Total and Chevron to leave Myanmar over ‘deteriorating human rights’


Energy giants Total and Chevron said Friday they would leave Myanmar following pressure from human rights groups to cut financial ties with the military junta since last year’s military coup.

Total cited in a statement the “worsening” human rights situation in the country in its decision to pull out of Myanmar, a move that deprives the junta of a key source of revenue.

The French firm and US oil major Chevron will withdraw from the Yadana gas field in the Andaman Sea, which provides electricity to the local Burmese and Thai population.

“The situation, in terms of human rights and more generally the rule of law, which have kept worsening in Myanmar… has led us to reassess the situation and no longer allows TotalEnergies to make a sufficiently positive contribution in the country,” the French oil company said.

US energy giant Chevron said it was leaving “in light of circumstances in Myanmar”.

“We have reviewed our interest in the Yadana natural gas project to enable a planned and orderly transition that will lead to an exit from the country,” said spokesman Cameron Van Ast.

Human Rights Watch (HRW) says natural gas projects are Myanmar’s single largest source of foreign currency revenue, generating more than $1 billion every year.

But Total said it had not identified any means to sanction the military junta without avoiding stopping gas production and ensuing payments to the military-controlled Myanmar Oil and Gas Enterprise (MOGE).

‘Strong message’ 

The company had announced last year that it was suspending cash payments to its joint venture with the army, Moattama Gas Transportation Company Limited (MGTC).

Total paid around $230 million to the Myanmar authorities in 2019 and another $176 million in 2020 in the form of taxes and “production rights”, according to the company’s own financial statements.

Total said Friday that it had tried “insofar as is materially and legally possible” to limit financial flows received by the MOGE.

But it said it was “materially impossible” to prevent revenue flows as Thailand’s national energy company PTT made most gas sale payments.

PTT chief executive Montri Rawanchaikul on Friday said the company was “carefully considering” its direction following TotalEnergies’ announcement.

HRW welcomed the French company’s withdrawal and called for governments to “prevent any other unscrupulous entities from entering the market”.

“Total’s announcement does highlight how pressure from investors and human rights focused business can work.

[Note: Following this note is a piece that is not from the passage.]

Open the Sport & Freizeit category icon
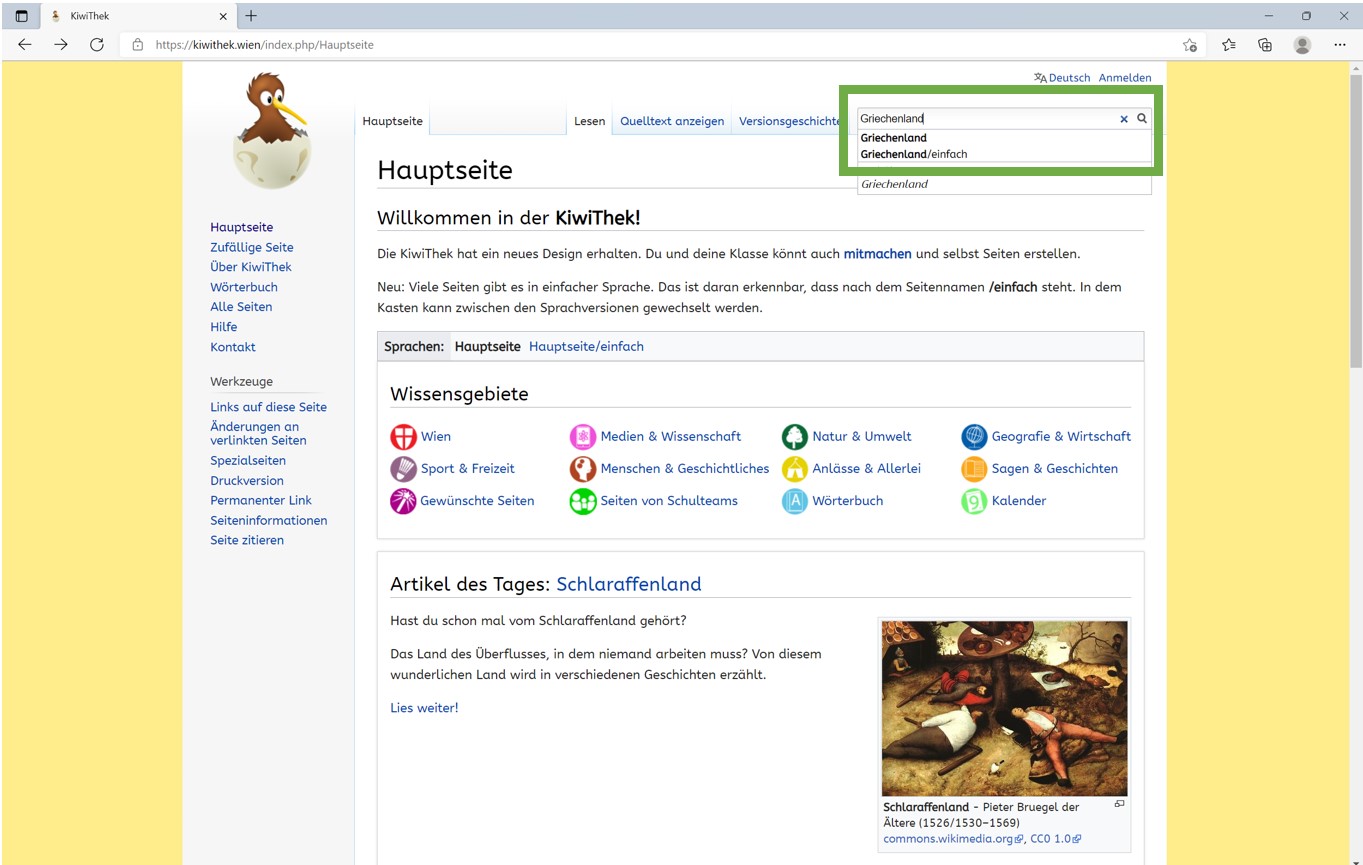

Governments no longer have an excuse to delay imposing targeted sanctions on oil and gas entities,” HRW Myanmar researcher Manny Maung told AFP.

Myanmar’s shadow national unity government said the news sent a “very strong message” to the ruling junta.

“Other companies must follow Total’s example to put even more pressure on the generals to stop their bloody repression,” said shadow minister Naw Susanna Hla Hla Soe.